'Britain's Trump' defiant about stirring controversy

British Foreign Secretary Jeremy Hunt applauding as his rival for the Conservative Party leadership Boris Johnson clinched the vote yesterday. Mr Johnson will succeed Mrs Theresa May as British prime minister, taking over a country in crisis and a go
British Foreign Secretary Jeremy Hunt applauding as his rival for the Conservative Party leadership Boris Johnson clinched the vote yesterday. Mr Johnson will succeed Mrs Theresa May as British prime minister, taking over a country in crisis and a government on the brink of breaking apart. PHOTO: BLOOMBERG

LONDON • Britain's next prime minister is a joker, a chameleon and a politician who has made himself the darling of many on the right of the ruling Conservatives.

Mr Boris Johnson, an outspoken, gaffe-prone former foreign secretary who was London's mayor when the British capital hosted the 2012 Olympics, shares more than a few similarities with US President Donald Trump.

According to a book last year by former White House aide Ben Rhodes, previous US president Barack Obama was one the earliest politicians to dub Mr Johnson "Britain's Trump".

It is an epithet heard increasingly, often with resignation, from British politicians and voters.

In the party's leadership run-off, Mr Johnson staged another stunt that few of his peers would dare to perform. He held up a kipper - a smoked herring - and an ice pack to make a point about the supposed costs to business of EU food-packaging regulations.

He blamed Brussels erroneously, according to EU officials.

Such details are unlikely to worry Mr Johnson. His supreme self-confidence, intellectual vanity and desire to please were forged by an education in which he rose to head boy of Eton, one of Britain's top private schools, and president of Oxford University's famous Oxford Union debating society.

Mr Johnson, 55, loves to quote British wartime leader Winston Churchill and the European classics, which he read at Oxford.

His booming voice, posh accent and mop of blond hair - trimmed in a prime ministerial makeover - make Mr Johnson, known to many Londoners as Boris, or BoJo, instantly recognisable.

Mr Johnson separated last year from his wife, Ms Marina Wheeler, with whom he has four children.

Exercise requirements: In the profile of Boris Johnson above, why did he hold up a kipper and an ice pack during the leadership run-off? Answer in one to three sentences.

Data lines:
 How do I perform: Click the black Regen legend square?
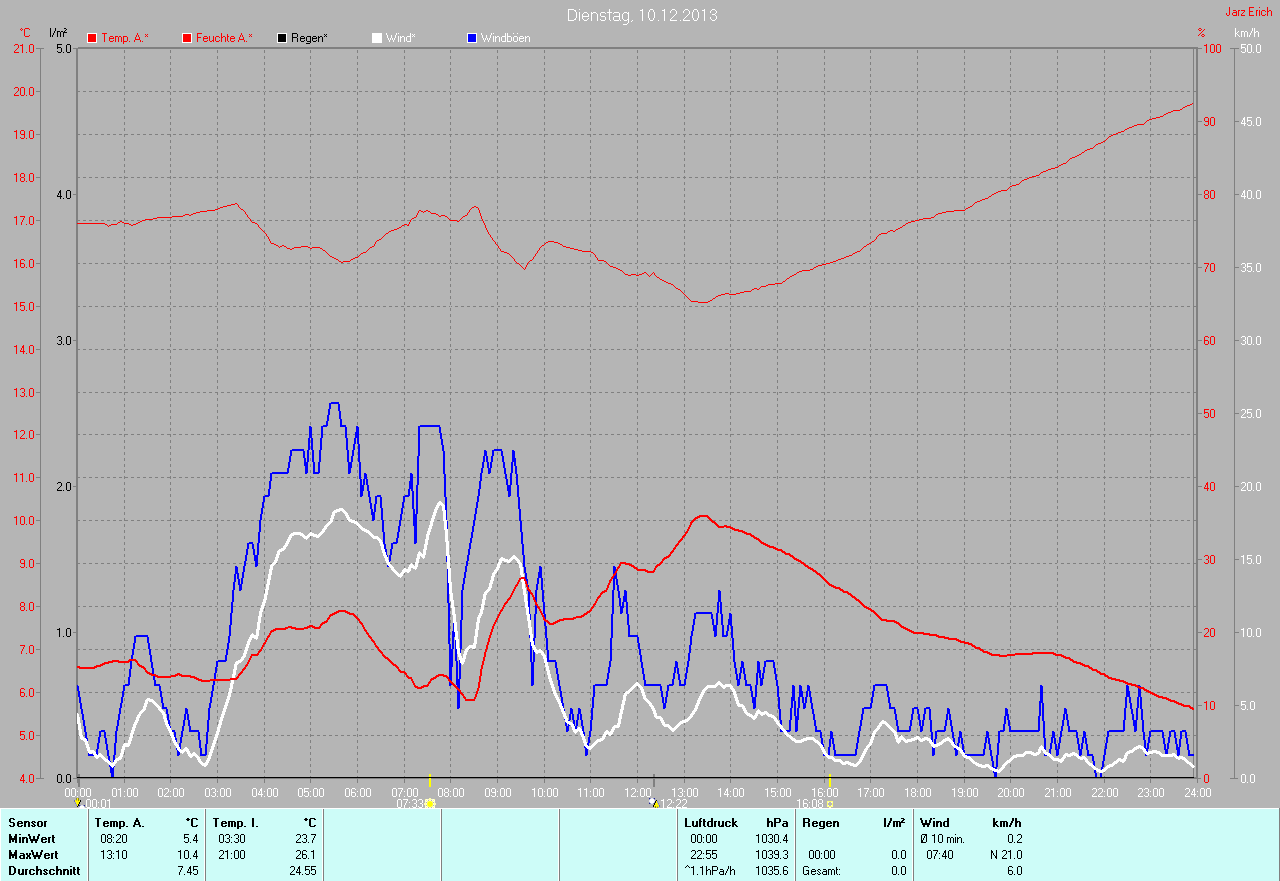click(282, 38)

Output below: He held them up to make a point about what he said EU food-packaging regulations cost businesses. According to EU officials, he was wrong to blame Brussels.